(Saved data entries)
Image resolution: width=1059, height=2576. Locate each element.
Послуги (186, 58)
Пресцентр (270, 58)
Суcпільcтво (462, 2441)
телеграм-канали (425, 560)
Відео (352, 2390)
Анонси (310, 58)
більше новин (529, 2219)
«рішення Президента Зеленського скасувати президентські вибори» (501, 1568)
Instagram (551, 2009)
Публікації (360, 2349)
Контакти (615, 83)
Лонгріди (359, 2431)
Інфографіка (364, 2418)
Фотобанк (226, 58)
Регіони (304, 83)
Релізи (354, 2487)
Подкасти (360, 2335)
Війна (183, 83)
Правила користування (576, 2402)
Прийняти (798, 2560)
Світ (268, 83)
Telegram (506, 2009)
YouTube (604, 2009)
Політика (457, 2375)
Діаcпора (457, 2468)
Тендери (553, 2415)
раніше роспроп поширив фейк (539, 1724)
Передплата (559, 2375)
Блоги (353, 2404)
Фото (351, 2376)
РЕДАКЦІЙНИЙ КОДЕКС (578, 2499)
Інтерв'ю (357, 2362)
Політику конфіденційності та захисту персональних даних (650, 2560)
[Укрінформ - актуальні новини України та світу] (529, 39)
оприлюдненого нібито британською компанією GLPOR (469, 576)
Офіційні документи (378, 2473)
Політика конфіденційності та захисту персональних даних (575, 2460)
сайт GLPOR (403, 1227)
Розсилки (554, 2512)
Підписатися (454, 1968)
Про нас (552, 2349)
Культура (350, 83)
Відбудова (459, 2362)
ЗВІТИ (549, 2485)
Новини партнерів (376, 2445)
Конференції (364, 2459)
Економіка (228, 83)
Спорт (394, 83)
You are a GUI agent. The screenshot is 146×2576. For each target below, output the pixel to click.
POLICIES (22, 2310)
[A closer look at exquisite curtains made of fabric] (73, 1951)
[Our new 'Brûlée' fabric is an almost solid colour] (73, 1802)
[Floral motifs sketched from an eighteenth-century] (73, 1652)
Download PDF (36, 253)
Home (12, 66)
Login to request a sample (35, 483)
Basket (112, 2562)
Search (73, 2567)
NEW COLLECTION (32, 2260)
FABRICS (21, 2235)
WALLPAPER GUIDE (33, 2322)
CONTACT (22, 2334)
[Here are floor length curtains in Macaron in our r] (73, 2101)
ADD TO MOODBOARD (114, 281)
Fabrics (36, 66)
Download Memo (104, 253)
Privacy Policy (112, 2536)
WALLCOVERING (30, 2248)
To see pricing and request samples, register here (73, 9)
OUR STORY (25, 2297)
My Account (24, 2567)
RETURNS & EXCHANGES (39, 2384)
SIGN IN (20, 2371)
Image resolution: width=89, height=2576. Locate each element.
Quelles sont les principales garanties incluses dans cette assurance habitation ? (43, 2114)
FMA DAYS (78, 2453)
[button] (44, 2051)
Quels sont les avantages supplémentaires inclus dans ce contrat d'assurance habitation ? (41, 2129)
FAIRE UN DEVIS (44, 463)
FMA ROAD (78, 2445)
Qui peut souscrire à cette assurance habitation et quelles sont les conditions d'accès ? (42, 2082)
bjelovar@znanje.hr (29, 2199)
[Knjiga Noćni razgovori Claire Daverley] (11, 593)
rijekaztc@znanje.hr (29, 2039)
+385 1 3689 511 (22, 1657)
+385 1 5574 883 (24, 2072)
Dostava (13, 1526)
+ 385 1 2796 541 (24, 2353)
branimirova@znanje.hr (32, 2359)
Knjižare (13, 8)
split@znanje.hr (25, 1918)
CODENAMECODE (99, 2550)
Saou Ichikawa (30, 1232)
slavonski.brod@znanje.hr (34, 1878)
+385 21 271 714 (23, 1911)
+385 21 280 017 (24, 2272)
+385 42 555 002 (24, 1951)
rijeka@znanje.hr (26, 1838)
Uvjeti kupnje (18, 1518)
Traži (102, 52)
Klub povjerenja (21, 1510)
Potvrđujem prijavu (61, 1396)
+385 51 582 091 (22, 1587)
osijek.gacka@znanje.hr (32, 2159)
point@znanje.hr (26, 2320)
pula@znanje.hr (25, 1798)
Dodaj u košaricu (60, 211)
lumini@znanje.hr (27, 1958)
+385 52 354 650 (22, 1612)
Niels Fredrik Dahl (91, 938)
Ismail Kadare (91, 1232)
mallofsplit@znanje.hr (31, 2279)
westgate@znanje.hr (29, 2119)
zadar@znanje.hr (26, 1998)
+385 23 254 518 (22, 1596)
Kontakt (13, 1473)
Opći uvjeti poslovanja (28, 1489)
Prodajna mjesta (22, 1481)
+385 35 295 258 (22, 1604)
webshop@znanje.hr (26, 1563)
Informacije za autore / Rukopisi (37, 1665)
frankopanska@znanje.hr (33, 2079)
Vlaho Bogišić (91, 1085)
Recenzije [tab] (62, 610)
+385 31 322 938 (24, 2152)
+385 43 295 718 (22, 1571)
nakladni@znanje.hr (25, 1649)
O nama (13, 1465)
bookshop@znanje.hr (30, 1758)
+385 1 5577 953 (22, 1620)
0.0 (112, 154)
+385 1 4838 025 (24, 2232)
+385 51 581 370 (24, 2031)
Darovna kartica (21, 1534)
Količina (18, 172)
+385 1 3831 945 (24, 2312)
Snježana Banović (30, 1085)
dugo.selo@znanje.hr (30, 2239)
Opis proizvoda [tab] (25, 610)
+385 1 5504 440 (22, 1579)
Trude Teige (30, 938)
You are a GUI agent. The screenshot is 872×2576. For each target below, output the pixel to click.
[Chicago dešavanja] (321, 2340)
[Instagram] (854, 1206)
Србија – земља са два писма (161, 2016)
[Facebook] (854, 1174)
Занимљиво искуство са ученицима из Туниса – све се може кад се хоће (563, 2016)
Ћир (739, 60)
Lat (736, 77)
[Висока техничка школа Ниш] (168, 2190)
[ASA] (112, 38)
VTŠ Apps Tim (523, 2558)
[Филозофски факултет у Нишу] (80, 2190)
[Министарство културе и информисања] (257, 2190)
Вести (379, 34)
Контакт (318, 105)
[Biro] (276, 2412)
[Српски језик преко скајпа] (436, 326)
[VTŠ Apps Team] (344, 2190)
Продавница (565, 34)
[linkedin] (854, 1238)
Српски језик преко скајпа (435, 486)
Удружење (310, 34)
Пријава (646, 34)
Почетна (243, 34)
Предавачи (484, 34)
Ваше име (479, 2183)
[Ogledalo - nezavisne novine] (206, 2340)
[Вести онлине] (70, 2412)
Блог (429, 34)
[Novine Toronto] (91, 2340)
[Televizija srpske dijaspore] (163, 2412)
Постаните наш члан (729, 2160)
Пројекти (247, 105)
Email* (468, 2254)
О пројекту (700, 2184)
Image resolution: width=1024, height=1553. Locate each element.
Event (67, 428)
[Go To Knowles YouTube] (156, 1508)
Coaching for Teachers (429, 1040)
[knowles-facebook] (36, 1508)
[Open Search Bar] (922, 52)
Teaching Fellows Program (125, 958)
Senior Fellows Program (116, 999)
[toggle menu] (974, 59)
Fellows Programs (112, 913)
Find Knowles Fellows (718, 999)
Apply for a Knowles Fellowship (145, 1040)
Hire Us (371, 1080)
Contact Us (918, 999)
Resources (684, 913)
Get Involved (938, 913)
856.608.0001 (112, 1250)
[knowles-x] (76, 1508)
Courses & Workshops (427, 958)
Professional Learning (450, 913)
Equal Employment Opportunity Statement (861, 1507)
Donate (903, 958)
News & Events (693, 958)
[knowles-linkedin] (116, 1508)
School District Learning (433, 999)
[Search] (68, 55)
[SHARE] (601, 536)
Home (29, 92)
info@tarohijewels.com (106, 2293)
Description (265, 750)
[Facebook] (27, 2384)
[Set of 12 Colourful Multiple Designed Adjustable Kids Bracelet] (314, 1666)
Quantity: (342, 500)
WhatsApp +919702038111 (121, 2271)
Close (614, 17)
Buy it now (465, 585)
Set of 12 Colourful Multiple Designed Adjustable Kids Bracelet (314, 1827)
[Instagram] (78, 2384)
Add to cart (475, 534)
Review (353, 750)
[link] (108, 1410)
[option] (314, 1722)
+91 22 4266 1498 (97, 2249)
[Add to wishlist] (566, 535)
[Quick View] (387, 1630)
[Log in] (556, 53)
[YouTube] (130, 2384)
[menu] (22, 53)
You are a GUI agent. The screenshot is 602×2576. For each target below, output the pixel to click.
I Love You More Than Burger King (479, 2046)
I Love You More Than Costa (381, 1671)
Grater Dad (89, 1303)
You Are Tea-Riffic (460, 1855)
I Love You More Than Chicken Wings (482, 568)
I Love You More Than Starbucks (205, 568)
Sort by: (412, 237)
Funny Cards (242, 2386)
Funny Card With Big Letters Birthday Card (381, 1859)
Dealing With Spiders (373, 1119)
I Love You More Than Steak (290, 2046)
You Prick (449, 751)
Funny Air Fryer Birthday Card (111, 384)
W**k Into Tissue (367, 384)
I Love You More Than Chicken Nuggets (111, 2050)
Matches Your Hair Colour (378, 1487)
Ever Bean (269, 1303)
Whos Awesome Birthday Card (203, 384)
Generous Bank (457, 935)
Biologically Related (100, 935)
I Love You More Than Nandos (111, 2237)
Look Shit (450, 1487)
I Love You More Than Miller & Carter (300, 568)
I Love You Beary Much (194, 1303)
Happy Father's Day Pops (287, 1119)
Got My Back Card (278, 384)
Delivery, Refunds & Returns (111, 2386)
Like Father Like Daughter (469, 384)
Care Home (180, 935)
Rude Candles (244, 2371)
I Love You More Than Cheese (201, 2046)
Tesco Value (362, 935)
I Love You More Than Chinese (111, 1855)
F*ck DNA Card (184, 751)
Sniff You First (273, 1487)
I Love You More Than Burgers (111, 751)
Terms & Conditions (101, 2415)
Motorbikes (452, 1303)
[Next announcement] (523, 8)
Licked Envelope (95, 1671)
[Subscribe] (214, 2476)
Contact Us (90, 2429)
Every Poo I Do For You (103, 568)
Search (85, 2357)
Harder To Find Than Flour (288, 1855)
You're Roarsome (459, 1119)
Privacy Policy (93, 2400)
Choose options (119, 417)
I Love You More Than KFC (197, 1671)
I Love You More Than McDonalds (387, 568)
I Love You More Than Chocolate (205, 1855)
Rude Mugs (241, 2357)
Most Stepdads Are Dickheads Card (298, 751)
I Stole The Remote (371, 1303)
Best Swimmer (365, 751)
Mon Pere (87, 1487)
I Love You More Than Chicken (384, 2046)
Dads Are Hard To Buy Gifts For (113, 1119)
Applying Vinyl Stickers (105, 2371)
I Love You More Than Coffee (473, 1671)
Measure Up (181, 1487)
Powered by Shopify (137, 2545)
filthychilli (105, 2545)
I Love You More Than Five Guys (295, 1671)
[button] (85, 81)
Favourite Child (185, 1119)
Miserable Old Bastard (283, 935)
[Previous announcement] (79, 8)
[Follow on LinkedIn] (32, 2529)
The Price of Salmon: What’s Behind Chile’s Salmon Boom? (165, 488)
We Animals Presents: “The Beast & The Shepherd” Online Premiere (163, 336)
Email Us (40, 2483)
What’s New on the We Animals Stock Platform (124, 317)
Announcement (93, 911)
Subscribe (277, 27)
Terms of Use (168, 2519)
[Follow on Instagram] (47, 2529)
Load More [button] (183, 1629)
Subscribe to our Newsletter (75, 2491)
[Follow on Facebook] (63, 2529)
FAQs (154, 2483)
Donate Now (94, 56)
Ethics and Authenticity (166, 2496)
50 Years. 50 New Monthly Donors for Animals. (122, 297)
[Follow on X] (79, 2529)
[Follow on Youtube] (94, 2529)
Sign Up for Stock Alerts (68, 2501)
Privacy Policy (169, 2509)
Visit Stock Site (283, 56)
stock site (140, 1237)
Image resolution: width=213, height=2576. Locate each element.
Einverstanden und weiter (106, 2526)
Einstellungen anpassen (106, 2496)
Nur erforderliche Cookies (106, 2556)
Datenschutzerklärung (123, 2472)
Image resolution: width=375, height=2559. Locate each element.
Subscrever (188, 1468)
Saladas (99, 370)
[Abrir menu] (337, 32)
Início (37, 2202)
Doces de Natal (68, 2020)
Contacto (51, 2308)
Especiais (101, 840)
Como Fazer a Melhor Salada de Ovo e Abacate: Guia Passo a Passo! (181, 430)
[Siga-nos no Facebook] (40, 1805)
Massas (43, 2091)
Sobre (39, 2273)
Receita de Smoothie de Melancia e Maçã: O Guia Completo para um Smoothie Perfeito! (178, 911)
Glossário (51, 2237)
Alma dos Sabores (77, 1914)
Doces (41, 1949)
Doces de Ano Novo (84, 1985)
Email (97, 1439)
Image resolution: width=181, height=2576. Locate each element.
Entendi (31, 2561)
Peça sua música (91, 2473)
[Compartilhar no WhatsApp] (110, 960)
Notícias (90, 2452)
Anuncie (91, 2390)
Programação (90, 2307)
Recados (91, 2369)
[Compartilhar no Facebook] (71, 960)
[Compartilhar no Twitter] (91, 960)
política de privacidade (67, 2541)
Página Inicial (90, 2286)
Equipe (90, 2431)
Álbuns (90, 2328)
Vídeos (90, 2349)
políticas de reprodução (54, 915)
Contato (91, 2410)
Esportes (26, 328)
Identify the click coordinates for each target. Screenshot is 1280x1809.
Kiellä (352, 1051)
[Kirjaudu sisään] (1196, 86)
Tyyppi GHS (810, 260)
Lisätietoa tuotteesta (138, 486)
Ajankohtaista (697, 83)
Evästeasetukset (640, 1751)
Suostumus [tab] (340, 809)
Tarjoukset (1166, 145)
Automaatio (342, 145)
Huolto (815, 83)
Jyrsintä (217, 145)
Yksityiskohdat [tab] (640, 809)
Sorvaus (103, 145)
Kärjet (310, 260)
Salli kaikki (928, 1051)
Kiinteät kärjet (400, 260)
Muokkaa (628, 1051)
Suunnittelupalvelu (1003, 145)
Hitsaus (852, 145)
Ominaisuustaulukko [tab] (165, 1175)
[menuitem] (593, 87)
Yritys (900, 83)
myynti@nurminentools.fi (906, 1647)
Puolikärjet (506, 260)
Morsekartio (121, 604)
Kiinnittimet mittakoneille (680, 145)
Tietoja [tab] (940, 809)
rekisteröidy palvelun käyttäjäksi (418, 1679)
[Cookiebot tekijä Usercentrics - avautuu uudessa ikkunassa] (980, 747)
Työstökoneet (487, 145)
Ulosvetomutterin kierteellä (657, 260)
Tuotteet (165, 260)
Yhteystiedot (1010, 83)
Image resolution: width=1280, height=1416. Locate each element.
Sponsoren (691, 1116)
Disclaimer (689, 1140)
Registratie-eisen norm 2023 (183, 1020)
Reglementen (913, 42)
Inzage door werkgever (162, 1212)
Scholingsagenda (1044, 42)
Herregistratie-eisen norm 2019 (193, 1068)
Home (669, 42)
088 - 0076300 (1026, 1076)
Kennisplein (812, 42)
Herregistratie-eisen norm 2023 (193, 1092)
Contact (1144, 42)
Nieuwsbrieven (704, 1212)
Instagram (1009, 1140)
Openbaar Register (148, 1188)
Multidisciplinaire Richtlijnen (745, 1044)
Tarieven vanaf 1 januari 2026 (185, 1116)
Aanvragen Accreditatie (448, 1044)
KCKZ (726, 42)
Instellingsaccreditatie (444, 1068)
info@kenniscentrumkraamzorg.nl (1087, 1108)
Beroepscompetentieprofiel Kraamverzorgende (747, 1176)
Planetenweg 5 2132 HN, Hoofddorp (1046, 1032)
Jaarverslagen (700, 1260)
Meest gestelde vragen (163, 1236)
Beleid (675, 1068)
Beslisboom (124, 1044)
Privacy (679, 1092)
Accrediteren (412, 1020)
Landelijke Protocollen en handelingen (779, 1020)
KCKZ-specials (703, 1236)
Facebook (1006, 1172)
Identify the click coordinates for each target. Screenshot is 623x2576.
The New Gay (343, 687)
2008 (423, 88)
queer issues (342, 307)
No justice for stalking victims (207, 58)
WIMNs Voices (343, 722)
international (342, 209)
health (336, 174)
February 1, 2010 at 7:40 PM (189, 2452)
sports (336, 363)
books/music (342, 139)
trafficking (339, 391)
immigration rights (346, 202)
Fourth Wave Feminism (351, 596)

* TASK TO COMPLETE
From the entries, report each line that includes the word "Learning".

* OUTPUT FOR THIS EXERCISE
Professional Learning (450, 913)
School District Learning (433, 999)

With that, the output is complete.